» **PROBLEM STATEMENT**
Please copy, exactly as they appear below, the lines from the one containing "756x543 pixels." through the one containing "Expand the アクション".

» **DATA FOR REVIEW**
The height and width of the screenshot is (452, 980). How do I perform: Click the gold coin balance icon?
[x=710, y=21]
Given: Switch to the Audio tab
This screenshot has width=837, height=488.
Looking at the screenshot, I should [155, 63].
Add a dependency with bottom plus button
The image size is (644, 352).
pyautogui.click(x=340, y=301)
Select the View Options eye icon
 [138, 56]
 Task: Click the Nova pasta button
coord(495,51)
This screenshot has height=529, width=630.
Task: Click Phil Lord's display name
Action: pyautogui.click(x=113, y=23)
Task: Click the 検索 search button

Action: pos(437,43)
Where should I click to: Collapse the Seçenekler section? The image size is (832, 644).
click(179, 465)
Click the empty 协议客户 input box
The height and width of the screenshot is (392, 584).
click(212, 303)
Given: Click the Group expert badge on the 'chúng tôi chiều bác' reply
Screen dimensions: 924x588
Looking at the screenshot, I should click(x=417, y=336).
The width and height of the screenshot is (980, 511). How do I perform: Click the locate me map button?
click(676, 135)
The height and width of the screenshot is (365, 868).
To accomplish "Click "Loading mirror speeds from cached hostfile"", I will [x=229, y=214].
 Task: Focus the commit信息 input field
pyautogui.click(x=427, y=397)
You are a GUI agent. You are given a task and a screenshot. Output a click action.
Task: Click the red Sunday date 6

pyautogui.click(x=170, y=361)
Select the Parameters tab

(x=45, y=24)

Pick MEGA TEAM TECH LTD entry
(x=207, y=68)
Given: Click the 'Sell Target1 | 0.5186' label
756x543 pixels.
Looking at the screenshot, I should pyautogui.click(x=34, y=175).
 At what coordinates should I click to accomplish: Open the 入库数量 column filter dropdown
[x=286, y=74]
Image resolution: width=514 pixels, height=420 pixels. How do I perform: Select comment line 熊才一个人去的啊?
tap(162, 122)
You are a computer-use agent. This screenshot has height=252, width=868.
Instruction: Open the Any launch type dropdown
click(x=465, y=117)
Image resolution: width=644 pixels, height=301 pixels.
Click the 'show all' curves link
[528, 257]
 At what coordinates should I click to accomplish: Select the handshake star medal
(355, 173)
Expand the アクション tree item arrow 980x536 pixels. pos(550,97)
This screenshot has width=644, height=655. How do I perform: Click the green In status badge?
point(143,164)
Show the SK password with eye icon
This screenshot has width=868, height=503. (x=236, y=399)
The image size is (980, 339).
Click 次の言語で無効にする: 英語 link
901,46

» **PROBLEM SOLUTION**
756x543 pixels.
Looking at the screenshot, I should pyautogui.click(x=34, y=175).
 At what coordinates should I click to accomplish: Open the 入库数量 column filter dropdown
[x=286, y=74]
Image resolution: width=514 pixels, height=420 pixels. How do I perform: Select comment line 熊才一个人去的啊?
tap(162, 122)
You are a computer-use agent. This screenshot has height=252, width=868.
Instruction: Open the Any launch type dropdown
click(x=465, y=117)
Image resolution: width=644 pixels, height=301 pixels.
Click the 'show all' curves link
[528, 257]
 At what coordinates should I click to accomplish: Select the handshake star medal
(355, 173)
Expand the アクション tree item arrow 980x536 pixels. pos(550,97)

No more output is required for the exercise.